INSTRUCTIONS FOR THE TASK: Skip every picture, and copy exactly the lines from the one containing "1024x576 pixels." to the end of the data.

○ ○ ○ ○ ○ ○ ○

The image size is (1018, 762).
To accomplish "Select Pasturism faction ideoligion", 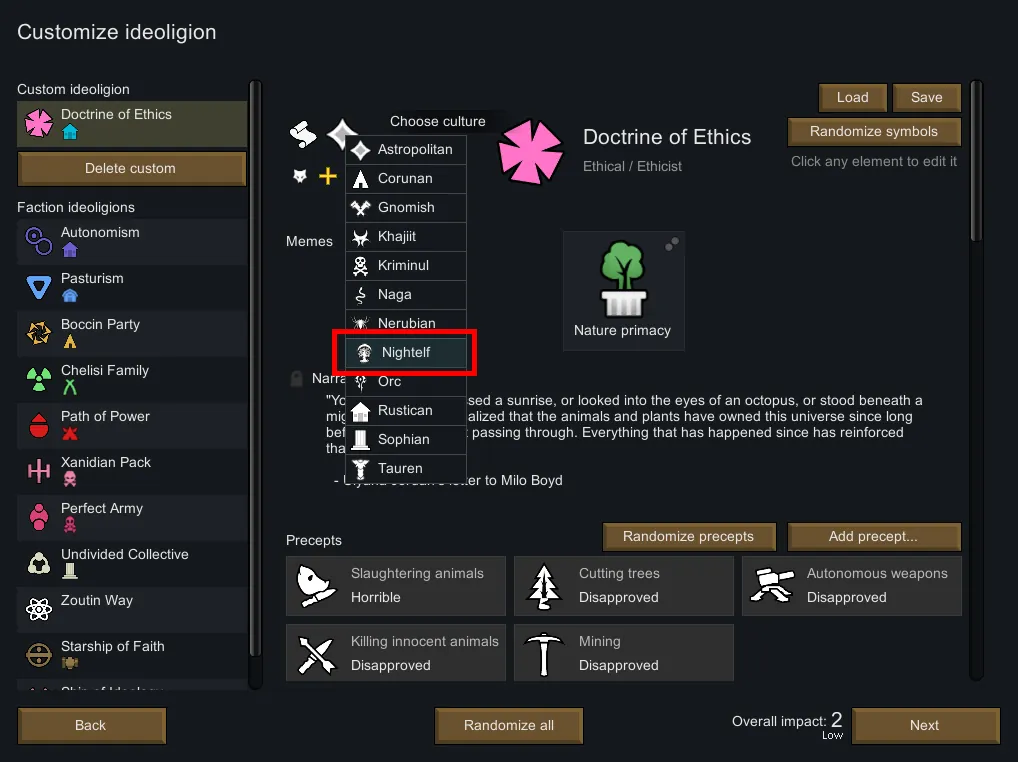I will tap(132, 287).
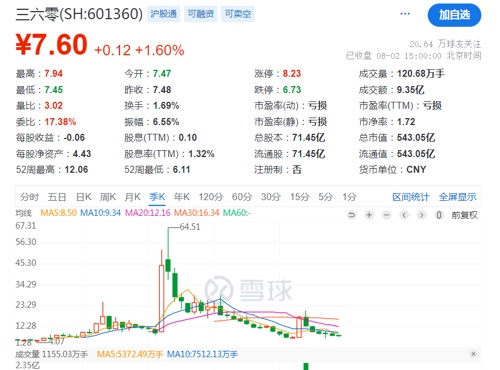This screenshot has height=370, width=500.
Task: Click the reset chart view arrow icon
Action: (x=351, y=215)
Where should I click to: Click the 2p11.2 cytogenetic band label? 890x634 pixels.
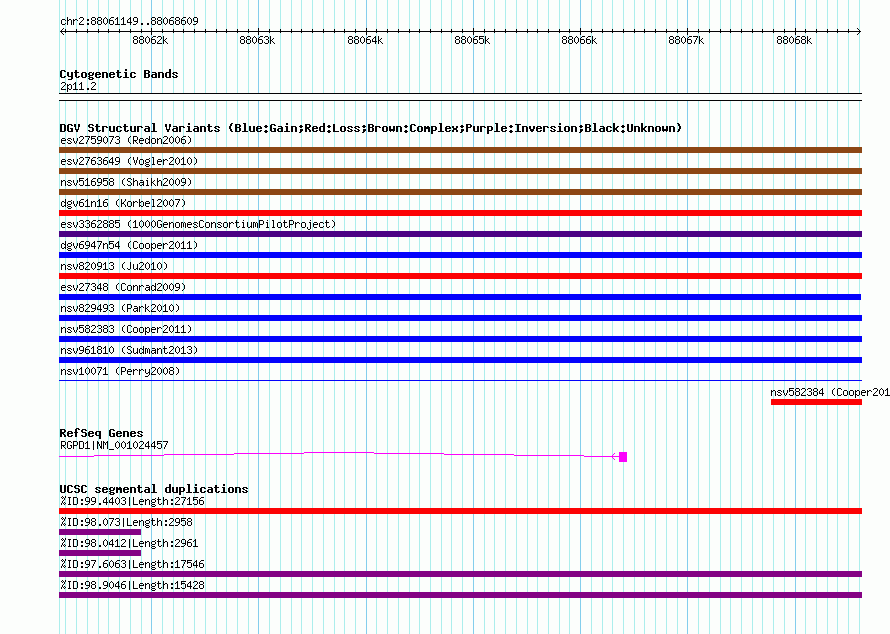78,86
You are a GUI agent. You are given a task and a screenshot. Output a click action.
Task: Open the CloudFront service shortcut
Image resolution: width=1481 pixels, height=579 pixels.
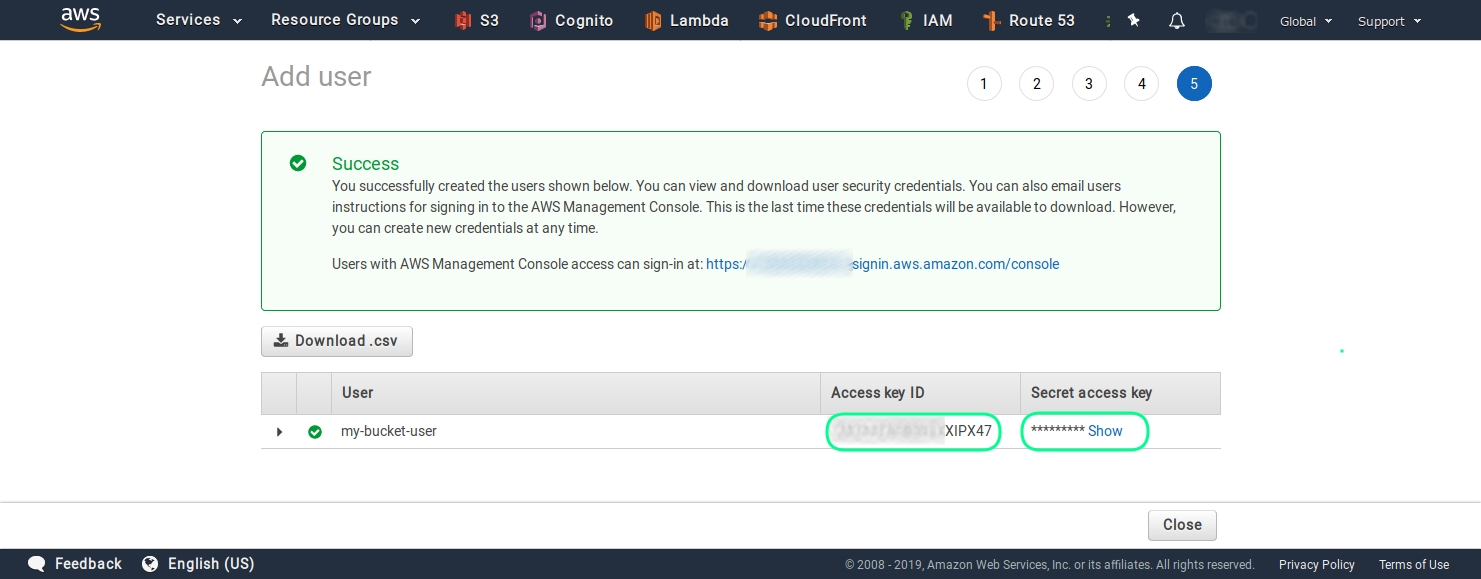(813, 20)
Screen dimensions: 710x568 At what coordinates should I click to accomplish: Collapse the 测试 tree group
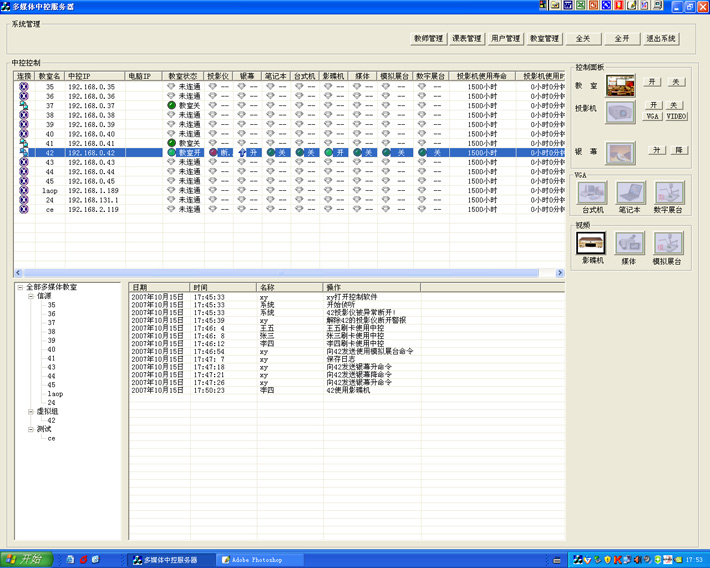pos(31,429)
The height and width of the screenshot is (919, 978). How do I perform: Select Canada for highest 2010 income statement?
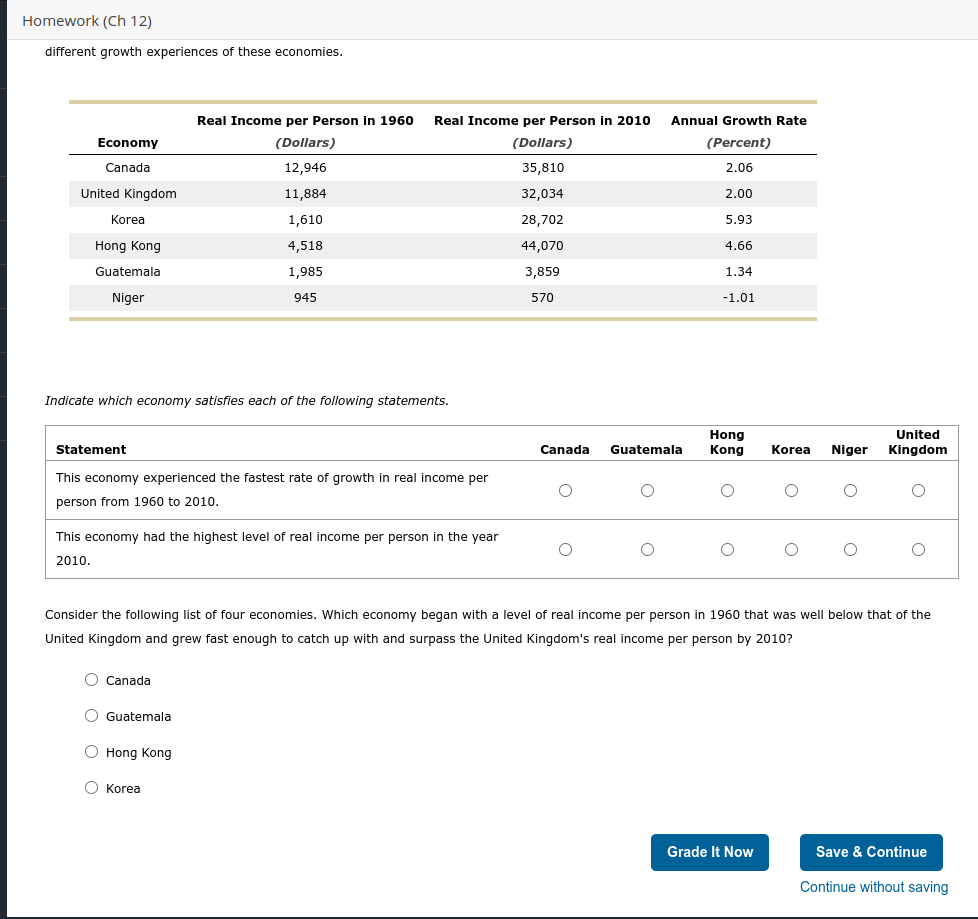[565, 549]
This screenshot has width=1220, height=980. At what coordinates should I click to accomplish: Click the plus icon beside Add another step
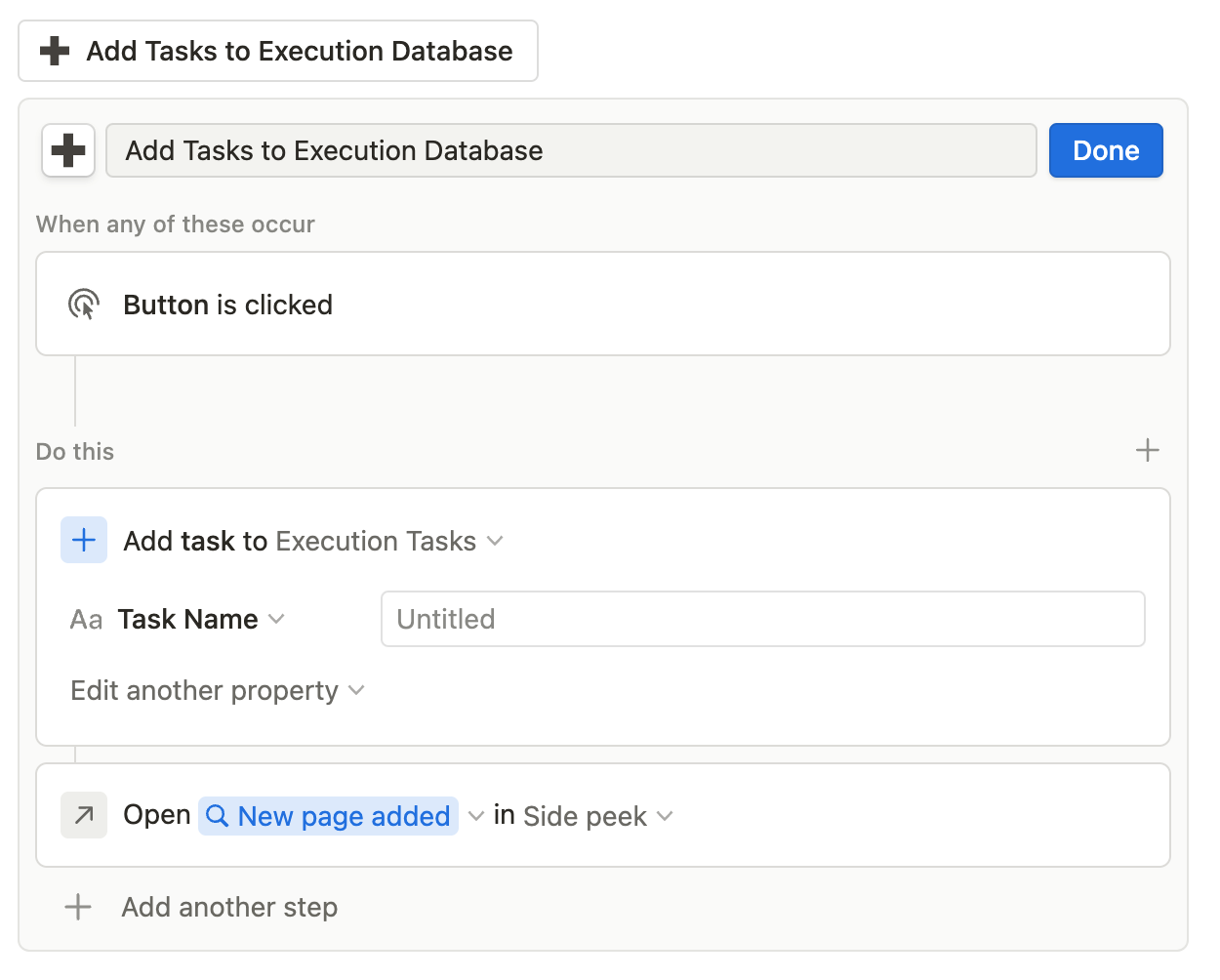tap(78, 907)

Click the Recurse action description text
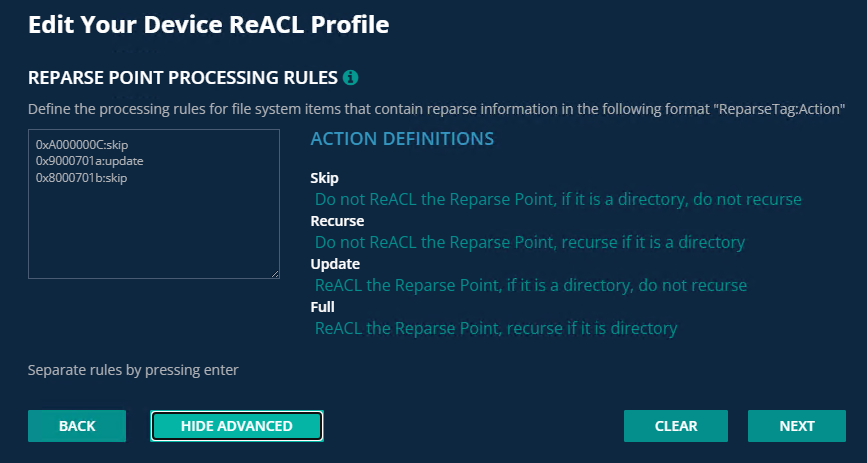tap(530, 242)
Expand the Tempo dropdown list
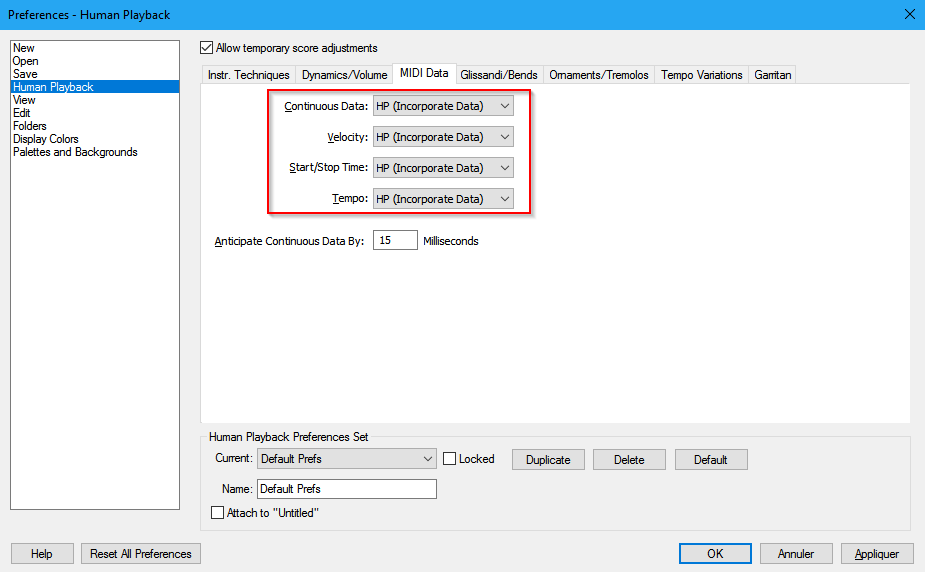925x572 pixels. [443, 199]
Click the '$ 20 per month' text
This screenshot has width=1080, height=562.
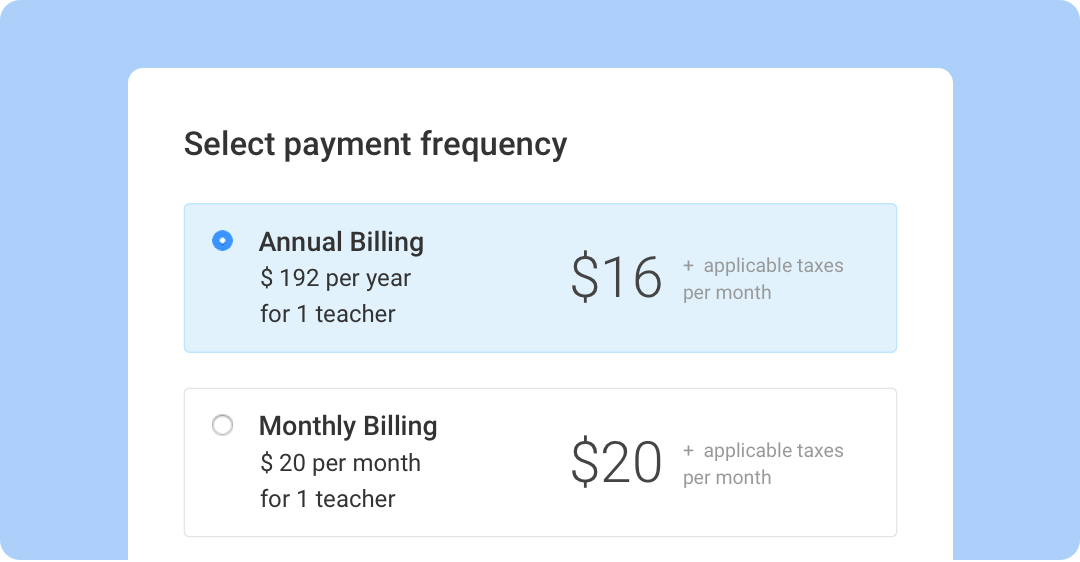click(341, 463)
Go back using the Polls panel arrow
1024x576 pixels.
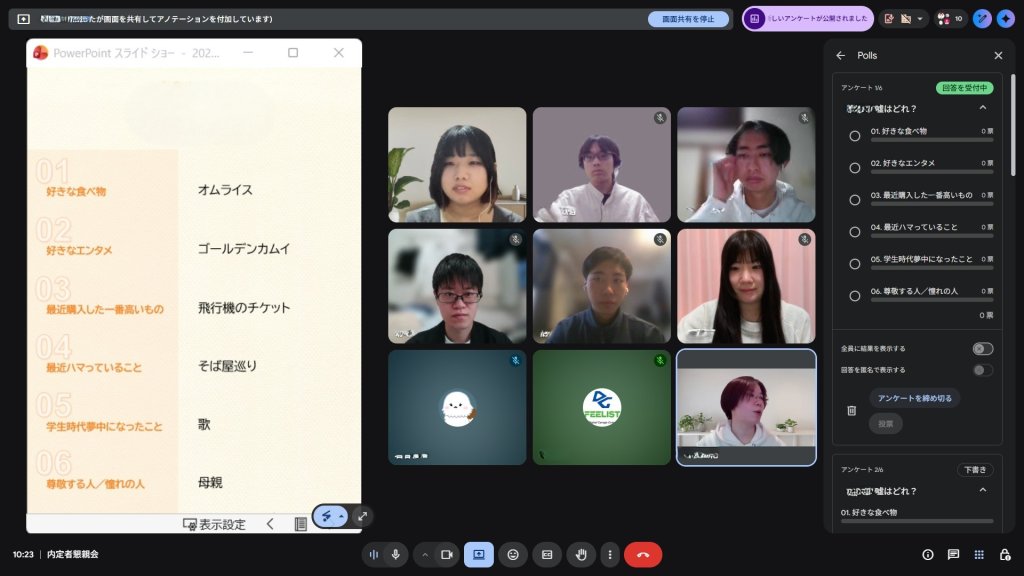coord(841,56)
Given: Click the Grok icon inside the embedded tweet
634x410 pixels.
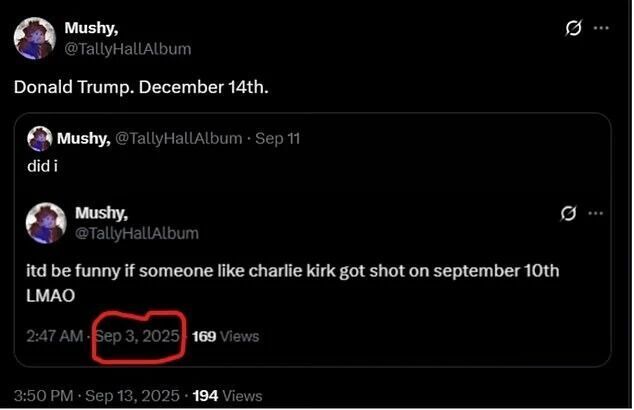Looking at the screenshot, I should click(569, 213).
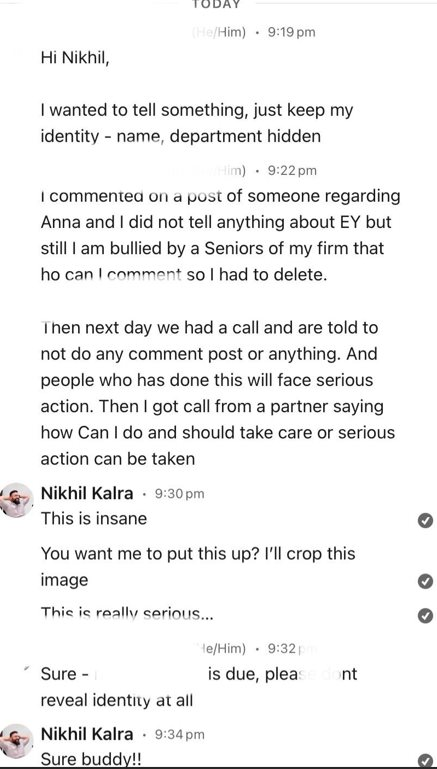Open Nikhil Kalra's avatar at 9:30 pm
Screen dimensions: 437x769
pyautogui.click(x=17, y=500)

○ ○ ○ ○ ○ ○ ○

SOLUTION BELOW:
1024x576 pixels.
coord(841,56)
Given: Click the Grok icon inside the embedded tweet
634x410 pixels.
Looking at the screenshot, I should click(569, 213).
Open Nikhil Kalra's avatar at 9:30 pm
Screen dimensions: 437x769
pyautogui.click(x=17, y=500)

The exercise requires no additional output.